(INPUT FOR THIS TASK Opens)

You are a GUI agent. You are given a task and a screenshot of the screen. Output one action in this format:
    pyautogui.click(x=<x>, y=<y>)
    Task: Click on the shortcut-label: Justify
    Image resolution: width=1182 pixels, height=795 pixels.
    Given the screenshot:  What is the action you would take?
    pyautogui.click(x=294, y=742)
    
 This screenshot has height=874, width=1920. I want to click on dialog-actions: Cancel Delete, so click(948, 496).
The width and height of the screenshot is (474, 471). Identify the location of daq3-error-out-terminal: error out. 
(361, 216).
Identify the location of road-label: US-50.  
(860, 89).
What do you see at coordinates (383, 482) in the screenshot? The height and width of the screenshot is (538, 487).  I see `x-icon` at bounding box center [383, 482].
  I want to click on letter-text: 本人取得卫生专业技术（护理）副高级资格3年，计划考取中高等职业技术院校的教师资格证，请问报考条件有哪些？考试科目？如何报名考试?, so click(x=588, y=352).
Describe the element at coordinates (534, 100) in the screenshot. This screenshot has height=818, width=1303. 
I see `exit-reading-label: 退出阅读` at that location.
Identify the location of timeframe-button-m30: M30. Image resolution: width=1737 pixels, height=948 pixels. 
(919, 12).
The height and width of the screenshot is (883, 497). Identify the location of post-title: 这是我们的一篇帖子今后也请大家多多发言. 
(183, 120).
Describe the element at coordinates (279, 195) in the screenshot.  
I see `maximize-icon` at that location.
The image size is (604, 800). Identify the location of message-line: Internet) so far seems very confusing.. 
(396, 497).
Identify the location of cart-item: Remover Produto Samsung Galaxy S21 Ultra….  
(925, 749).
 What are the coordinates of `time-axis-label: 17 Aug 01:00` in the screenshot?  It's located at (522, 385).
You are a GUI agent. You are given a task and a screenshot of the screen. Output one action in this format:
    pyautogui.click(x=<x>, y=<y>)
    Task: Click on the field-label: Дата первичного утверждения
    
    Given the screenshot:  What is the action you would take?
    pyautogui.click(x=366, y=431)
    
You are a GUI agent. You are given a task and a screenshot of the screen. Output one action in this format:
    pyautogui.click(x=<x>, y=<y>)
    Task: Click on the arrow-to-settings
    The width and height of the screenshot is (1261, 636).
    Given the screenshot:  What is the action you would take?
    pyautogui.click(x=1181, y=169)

(INPUT FOR THIS TASK Closes)

WHAT IS EXPECTED: Rewrite every line of the entries above as a Markdown table with the columns Row and Line, giving each nonblank line its own numbered row and leaving out blank lines.

REPLY TO THE TASK:
| Row | Line |
|---|---|
| 1 | You are a GUI agent. You are given a task and a screenshot of the screen. Output one action in this format: |
| 2 |     pyautogui.click(x=<x>, y=<y>) |
| 3 |     Task: Click on the shortcut-label: Justify |
| 4 |     Image resolution: width=1182 pixels, height=795 pixels. |
| 5 |     Given the screenshot:  What is the action you would take? |
| 6 |     pyautogui.click(x=294, y=742) |
| 7 |  This screenshot has height=874, width=1920. I want to click on dialog-actions: Cancel Delete, so click(948, 496). |
| 8 | The width and height of the screenshot is (474, 471). Identify the location of daq3-error-out-terminal: error out.  |
| 9 | (361, 216). |
| 10 | Identify the location of road-label: US-50.   |
| 11 | (860, 89). |
| 12 | What do you see at coordinates (383, 482) in the screenshot? The height and width of the screenshot is (538, 487).  I see `x-icon` at bounding box center [383, 482]. |
| 13 |   I want to click on letter-text: 本人取得卫生专业技术（护理）副高级资格3年，计划考取中高等职业技术院校的教师资格证，请问报考条件有哪些？考试科目？如何报名考试?, so click(x=588, y=352). |
| 14 | Describe the element at coordinates (534, 100) in the screenshot. This screenshot has height=818, width=1303.  |
| 15 | I see `exit-reading-label: 退出阅读` at that location. |
| 16 | Identify the location of timeframe-button-m30: M30. Image resolution: width=1737 pixels, height=948 pixels.  |
| 17 | (919, 12). |
| 18 | The height and width of the screenshot is (883, 497). Identify the location of post-title: 这是我们的一篇帖子今后也请大家多多发言.  |
| 19 | (183, 120). |
| 20 | Describe the element at coordinates (279, 195) in the screenshot.   |
| 21 | I see `maximize-icon` at that location. |
| 22 | The image size is (604, 800). Identify the location of message-line: Internet) so far seems very confusing..  |
| 23 | (396, 497). |
| 24 | Identify the location of cart-item: Remover Produto Samsung Galaxy S21 Ultra….   |
| 25 | (925, 749). |
| 26 |  What are the coordinates of `time-axis-label: 17 Aug 01:00` in the screenshot?  It's located at (522, 385). |
| 27 | You are a GUI agent. You are given a task and a screenshot of the screen. Output one action in this format: |
| 28 |     pyautogui.click(x=<x>, y=<y>) |
| 29 |     Task: Click on the field-label: Дата первичного утверждения |
| 30 |     Given the screenshot:  What is the action you would take? |
| 31 |     pyautogui.click(x=366, y=431) |
| 32 | You are a GUI agent. You are given a task and a screenshot of the screen. Output one action in this format: |
| 33 |     pyautogui.click(x=<x>, y=<y>) |
| 34 |     Task: Click on the arrow-to-settings |
| 35 |     The width and height of the screenshot is (1261, 636). |
| 36 |     Given the screenshot:  What is the action you would take? |
| 37 |     pyautogui.click(x=1181, y=169) |